(Records for finding items)

▬▬▬▬▬▬

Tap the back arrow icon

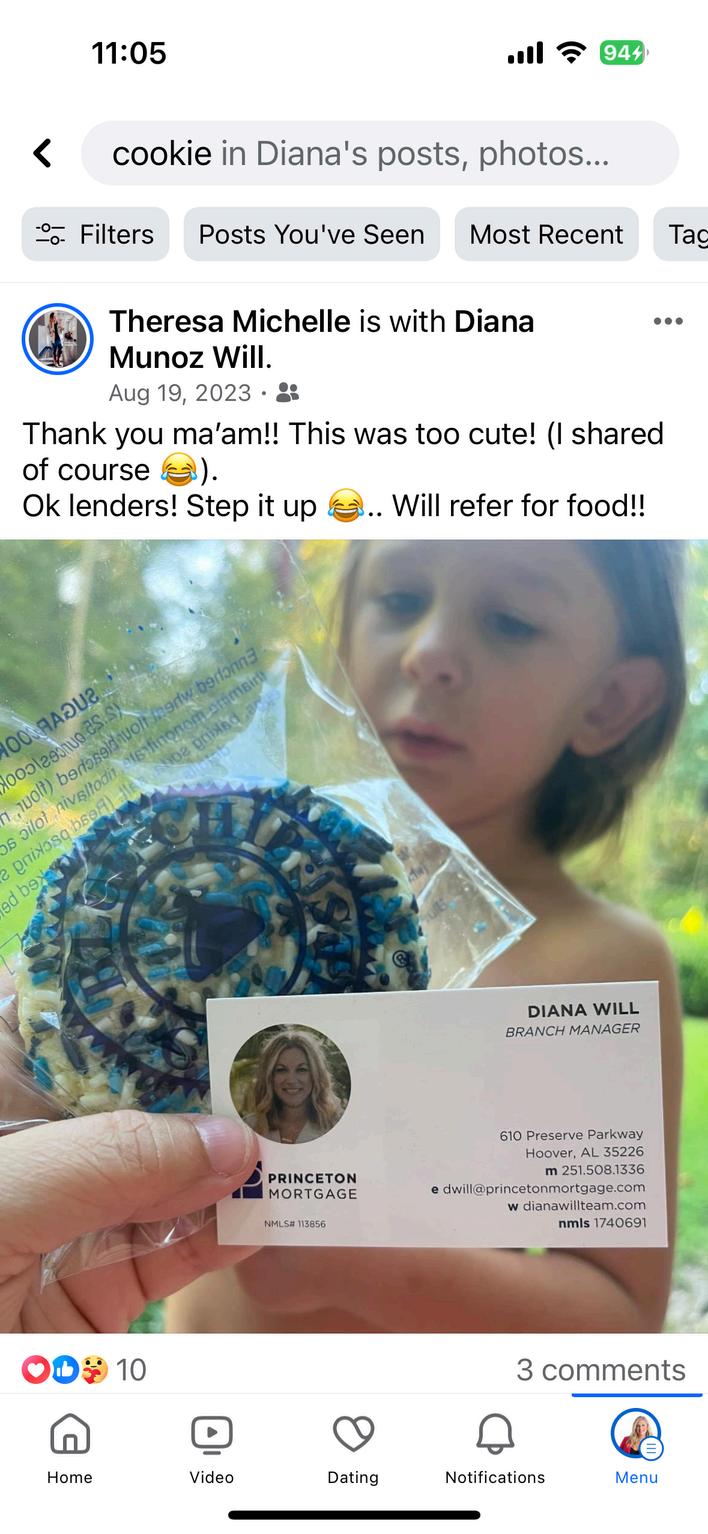(x=42, y=153)
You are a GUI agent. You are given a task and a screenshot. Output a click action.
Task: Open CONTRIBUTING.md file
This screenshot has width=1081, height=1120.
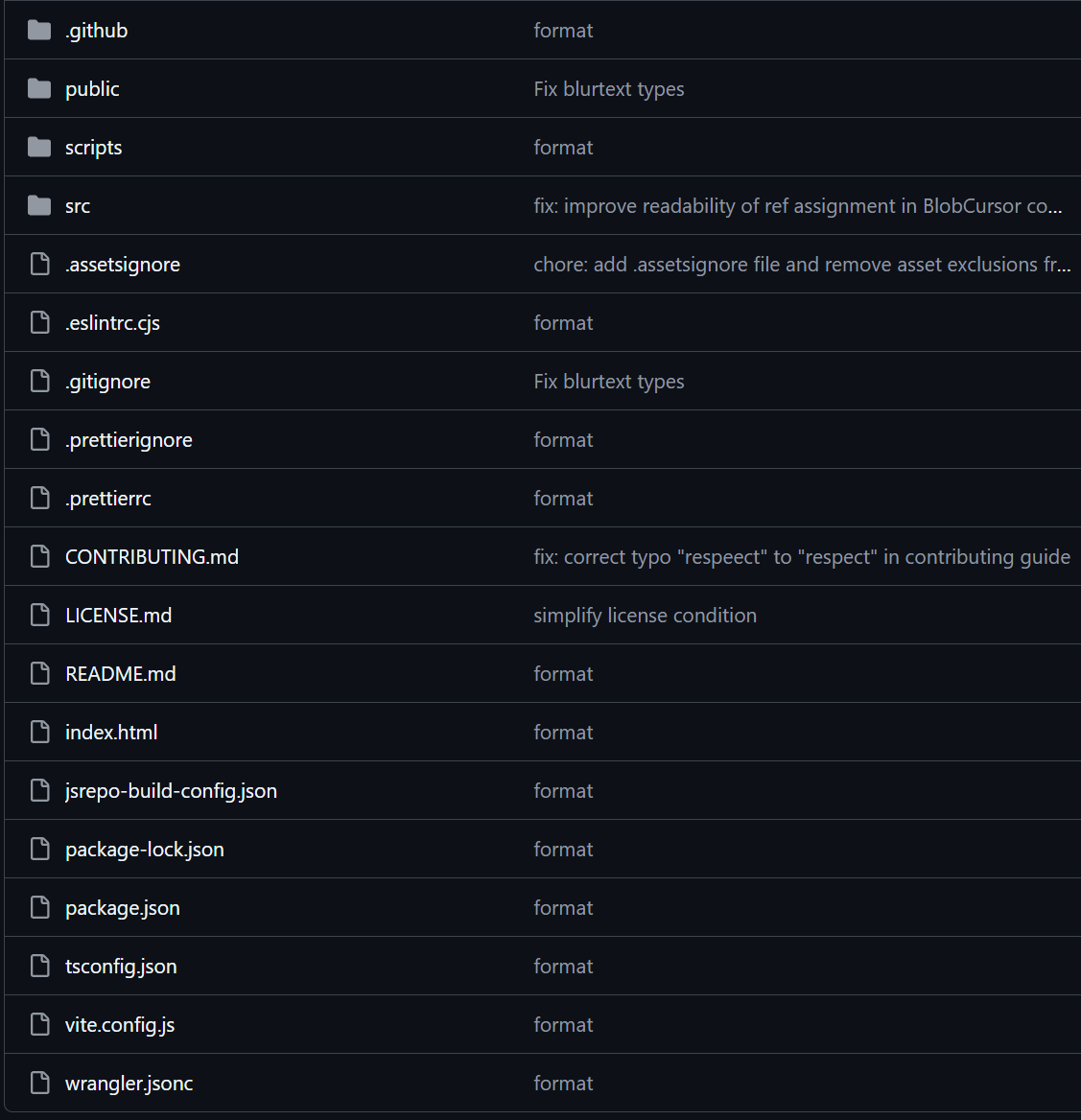coord(152,557)
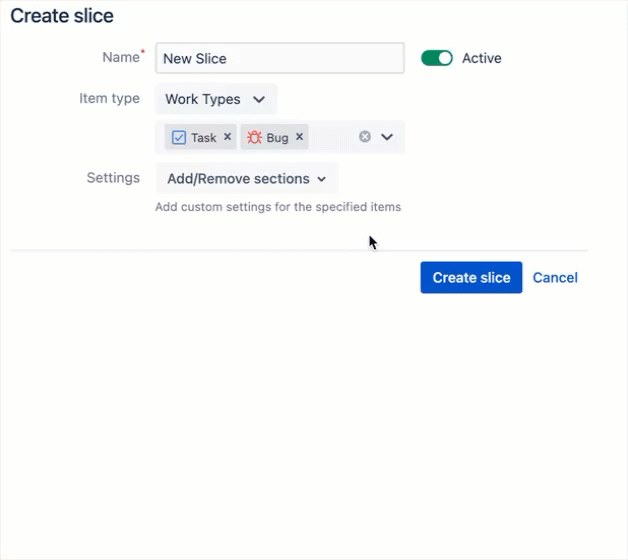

▬▬▬▬▬▬

Rewrite the lines of the items above as a numbered list, leaving out blank lines and the pictures.

Output for this task
1. Tap the back arrow icon
2. (x=42, y=153)
3. You are a GUI agent. You are given a task and a screenshot. Output a click action.
4. Task: Open CONTRIBUTING.md file
5. This screenshot has width=1081, height=1120.
6. coord(152,557)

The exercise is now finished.